Hi All,
I am busy configuring OPNsense (20.1.4) in a VirtualBox before I let it loose in production. I am taking copious notes and am considering posting them as a HOWTO once done. So far I am seriously impressed! Thank you for the incredible work.
That said, I'd rather post this bit now, given how much of my time this has wasted.
Problem: ntopng doesn't start.
Solution:
1. Install and enable os-redis plugin
2. Do NOT define a password under Services > Redis > Restrictions > Server Password
Requests:
1. In Docs > Community Plugins > ntopng:
Change the Installation section to highlight the os-redis prerequisite before explaining how to go about installing ntopng. As it is now you are pretty much saying "Install ntopng. Notice that it doesn't work. That's because you should first have installed Redis."
2.1. Until the os-ntopng source has been updated, remove the os-redis plugin option to enter a Server Password, especially since its help text says "Choose a secure value. It is recommended that you generate this password." What is interesting to me is that I discovered this statement (from 2016!) that says it has been fixed: https://github.com/ntop/ntopng/issues/685.
2.2. Assuming the above, append "NB: If you are going to make changes to the Redis configuration by hand, do not enable a password, as that will break ntopng. Rather protect it by binding it to localhost." That would be for those of us who want it set up more securely and tend to mess around with (up!) config files.

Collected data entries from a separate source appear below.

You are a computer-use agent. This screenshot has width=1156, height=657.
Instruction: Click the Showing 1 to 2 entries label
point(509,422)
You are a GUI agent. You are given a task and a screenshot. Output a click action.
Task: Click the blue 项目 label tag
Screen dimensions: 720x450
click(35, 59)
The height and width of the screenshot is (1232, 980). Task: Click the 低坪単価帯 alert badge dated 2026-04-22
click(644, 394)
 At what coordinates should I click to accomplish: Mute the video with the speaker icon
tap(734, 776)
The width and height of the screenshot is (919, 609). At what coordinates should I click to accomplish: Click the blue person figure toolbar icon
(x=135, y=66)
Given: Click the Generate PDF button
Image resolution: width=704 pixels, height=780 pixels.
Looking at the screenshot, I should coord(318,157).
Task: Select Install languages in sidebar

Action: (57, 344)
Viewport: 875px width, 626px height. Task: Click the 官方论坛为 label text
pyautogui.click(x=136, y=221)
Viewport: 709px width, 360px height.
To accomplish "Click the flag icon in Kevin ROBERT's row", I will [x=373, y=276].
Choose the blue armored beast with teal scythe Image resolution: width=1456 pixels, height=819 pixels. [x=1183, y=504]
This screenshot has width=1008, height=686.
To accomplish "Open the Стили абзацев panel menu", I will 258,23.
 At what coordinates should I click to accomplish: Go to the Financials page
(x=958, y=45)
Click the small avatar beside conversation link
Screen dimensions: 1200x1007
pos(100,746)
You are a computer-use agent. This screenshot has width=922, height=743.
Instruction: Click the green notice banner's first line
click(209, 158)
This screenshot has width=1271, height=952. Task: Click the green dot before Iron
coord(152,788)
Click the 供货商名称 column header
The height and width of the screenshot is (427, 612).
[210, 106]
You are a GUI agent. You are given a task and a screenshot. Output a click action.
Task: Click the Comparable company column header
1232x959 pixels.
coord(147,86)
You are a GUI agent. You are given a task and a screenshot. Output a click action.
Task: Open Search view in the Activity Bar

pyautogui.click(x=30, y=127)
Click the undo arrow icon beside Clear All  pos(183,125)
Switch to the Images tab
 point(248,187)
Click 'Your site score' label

Again, thanks for what thus far seems a truly splendid system!
Hi,
regarding for the documentation, you can try to add this as a PR, this would help everyone :)
The help text for password comes from the plugin maintainer of Redis, it has nothing to do with ntopng since it can also be used by other plugins (like rspamd). I think it would be best to just add a note to the docs.
Thx :)
Thanks for the reply, but the reality is (and reality always wins) that I have not written compiled code this millennium, and do not use Git.
Nevertheless, I had a look to see how much work it would be, but I am afraid there is zero chance that I am going to follow pages and pages of instructions to create a local copy of an entire source tree merely to change a few sentences in documentation.
So, here are the changes if someone who has done all of this would like to improve the documentation.
These changes are to Docs > Community Plugins > Reporting > ntopng
[The entire Installation section should be replaced by the following]
Redis is a prerequisite for ntopng, so if you have not installed it, first do so via System ‣ Firmware ‣ Plugins, where you would install plugin os-redis. Once installed, change to Services ‣ Redis and in the General Settings tab enable the service. Ensure that Listen Interfaces is set to "Nothing selected" and that Enable Protected Mode is ticked. This causes Redis to be bound to localhost.
NOTE: ntopng breaks when Redis has a password. You need to protect Redis by binding it to localhost as explained above. In the Restrictions tab make sure that Server Password is blank. [Why is this? See (from 2016) https://github.com/ntop/ntopng/issues/685, or does it not apply?]
Now install the os-ntopng plugin from System ‣ Firmware ‣ Plugins. Once done, follow on below.